As a Brit, I was both ashamed and proud of the revelations coming out of Westminster this week - ashamed that a small number of our elected representatives could act in such a grubby and misogynistic manner, but also proud of the way that the whole decades-long business is being exposed and acted on in an open way, even if it has been fuelled and inspired by our free press.  There was something typically British and admirable in Sir Michael Fallon’s quick decision to resign from his post as defence minister, as opposed to my disdain for the USA’s Orang-Utan in Chief who has a considerable number of accusations of sexual assault outstanding against him and is a self-confessed and unashamed “pussy-grabber.”

It’s become obvious from the ubiquity of the ‘metoo’ hashtag (#metoo) 

this week, that few walks of work life are free from sexual innuendo, threats and frank abuse and I have been wondering at what point the medical and dental professions will stand accused of similar behaviour either in the present or the past.  What follows, has bothered me for years. There was nothing I could do about it at the time, and nothing I can do about it now, but I felt it was time to at least illuminate the fact that dentistry is not immune from the abuse of women.

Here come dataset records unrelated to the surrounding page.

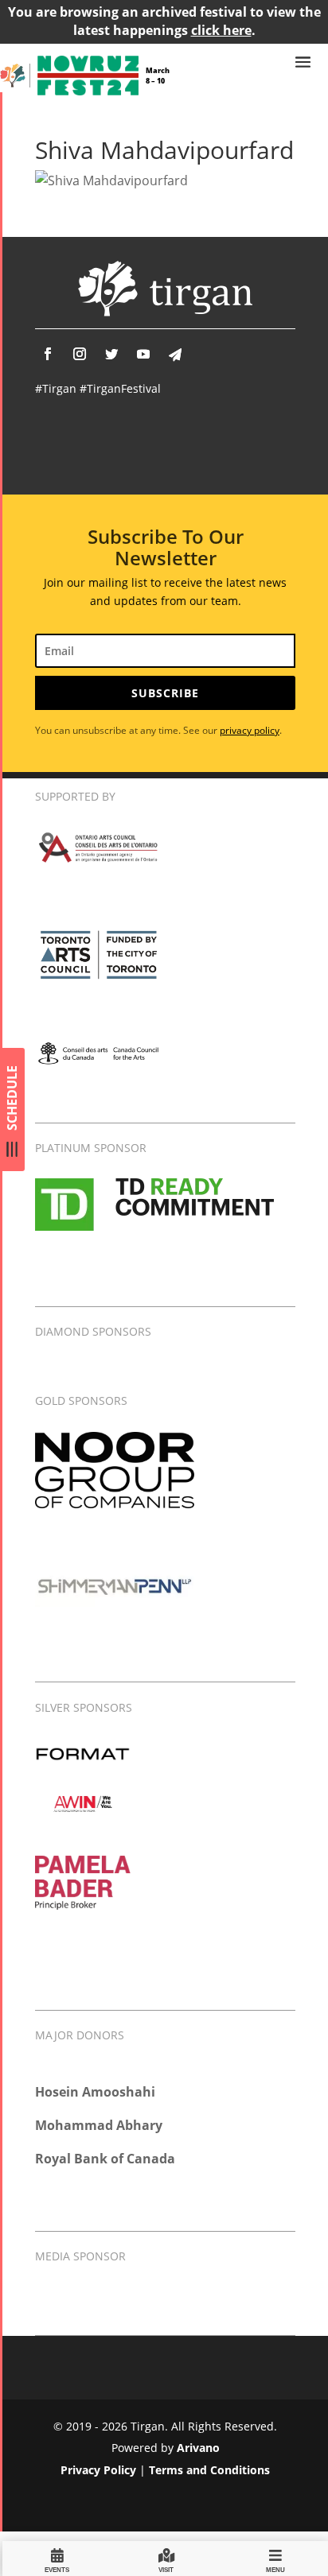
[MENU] (275, 2558)
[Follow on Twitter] (111, 354)
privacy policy (249, 730)
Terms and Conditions (209, 2469)
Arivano (198, 2447)
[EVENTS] (57, 2558)
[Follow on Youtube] (143, 354)
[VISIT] (166, 2558)
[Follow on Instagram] (79, 354)
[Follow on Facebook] (48, 354)
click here (221, 30)
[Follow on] (175, 354)
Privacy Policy (98, 2469)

I trained in the eighties in a fairly well-known dental school. There was a reasonably affable relationship between the students and lecturers – there were some lecturers who were frankly, evil bastards and there were some who treated you as sentient adults and although you wouldn’t go out for a pint with them, you would say “Good morning” to them in a corridor without ducking into the nearest toilet facility.

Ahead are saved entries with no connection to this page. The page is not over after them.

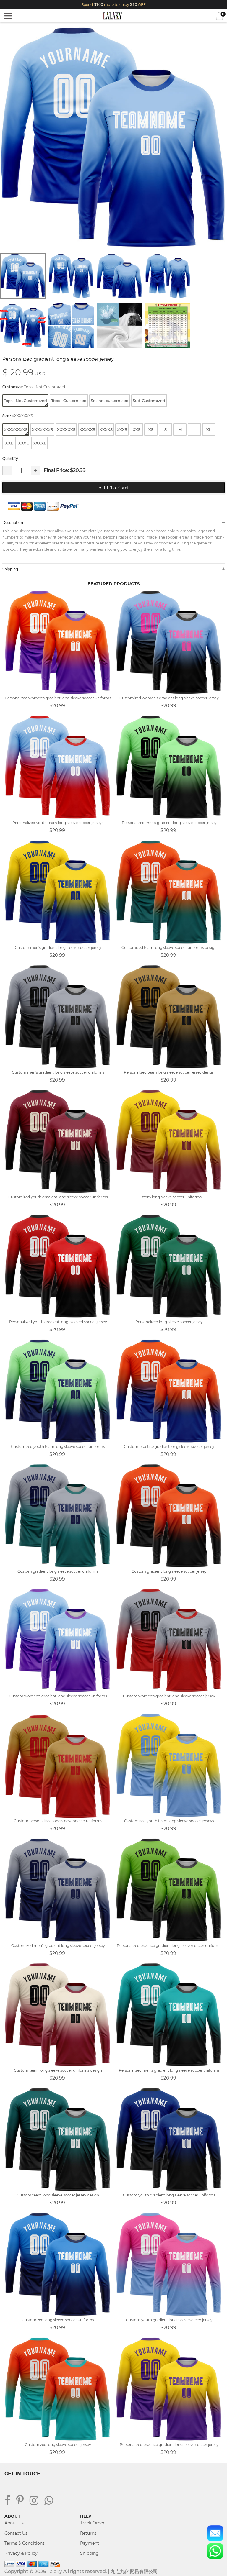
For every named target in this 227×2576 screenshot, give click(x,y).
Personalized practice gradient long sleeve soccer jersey (169, 2444)
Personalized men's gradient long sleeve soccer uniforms (169, 2070)
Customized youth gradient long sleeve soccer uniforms (58, 1197)
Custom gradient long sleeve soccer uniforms (57, 1571)
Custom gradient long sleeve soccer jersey (169, 1571)
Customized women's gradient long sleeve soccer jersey (169, 698)
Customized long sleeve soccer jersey (58, 2444)
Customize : (33, 387)
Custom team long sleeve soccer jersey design (58, 2195)
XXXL (23, 443)
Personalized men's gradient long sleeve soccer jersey (169, 823)
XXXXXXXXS (15, 429)
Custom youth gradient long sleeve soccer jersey (169, 2320)
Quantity (10, 458)
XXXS (122, 429)
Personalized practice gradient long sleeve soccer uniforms (169, 1945)
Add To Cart (113, 487)
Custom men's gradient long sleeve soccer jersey (58, 947)
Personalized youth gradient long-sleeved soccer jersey (58, 1322)
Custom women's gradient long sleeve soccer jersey (169, 1696)
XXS (136, 429)
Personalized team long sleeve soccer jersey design (169, 1072)
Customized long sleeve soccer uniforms (58, 2320)
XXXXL (39, 443)
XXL (9, 443)
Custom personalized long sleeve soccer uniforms (58, 1821)
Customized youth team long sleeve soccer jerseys (169, 1821)
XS (150, 429)
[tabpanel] (113, 137)
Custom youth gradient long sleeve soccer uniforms (169, 2195)
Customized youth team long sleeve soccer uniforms (58, 1446)
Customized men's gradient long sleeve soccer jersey (58, 1945)
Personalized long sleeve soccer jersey (169, 1322)
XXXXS (106, 429)
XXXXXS (87, 429)
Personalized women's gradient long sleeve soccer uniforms (58, 698)
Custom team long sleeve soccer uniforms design (58, 2070)
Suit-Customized (149, 400)
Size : (17, 416)
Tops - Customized (69, 400)
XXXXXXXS (42, 429)
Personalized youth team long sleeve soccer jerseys (57, 823)
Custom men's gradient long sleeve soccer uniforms (58, 1072)
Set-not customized (110, 400)
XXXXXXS (66, 429)
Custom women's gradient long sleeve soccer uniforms (58, 1696)
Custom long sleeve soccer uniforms (169, 1197)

Some lecturers (and yes, it IS males) however, had a closer than affable relationship with female students and it is one that I need to focus on.  This married lecturer was a reader in restorative dentistry and was a phantom head instructor.  He always seemed to have a pally relationship with the female students and before long it was rumoured that he was having an extra-marital affair with a young student in the year below me.  The affair became quite open within the dental school and he would often turn up at finals nights and exam celebration nights at Med Club.  I didn’t follow that closely, the ins and outs of the relationship, but since it was so well-known, I assume that the dental school authorities turned a blind eye to it since the female hadn’t protested.

A few months after I qualified and left the dental school, friends of mine who were still at the dental school separately told me that the lecturer and been frequently ‘bothering’ a new and attractive dental student in a sexual manner, to the point where the young woman went to the head of the restorative department to report it. 

She was later called to the Professor of the department where she found herself confronted by the Prof and the lecturer in question with the threat that if she were to take her complaint any further, they would ensure that she would fail finals.

I was told a few months later, that the young woman managed to find herself  a place at another university and transferred.  She apparently took her complaint no further.

I believe the head of the department is long retired (or hopefully dead), but the lecturer in question has risen to the heights, is nationally known, and is in active charge of students.

I didn’t know the victim, or even if she would have wanted to have taken this incident further.  The fact that I didn’t?  I am ashamed. 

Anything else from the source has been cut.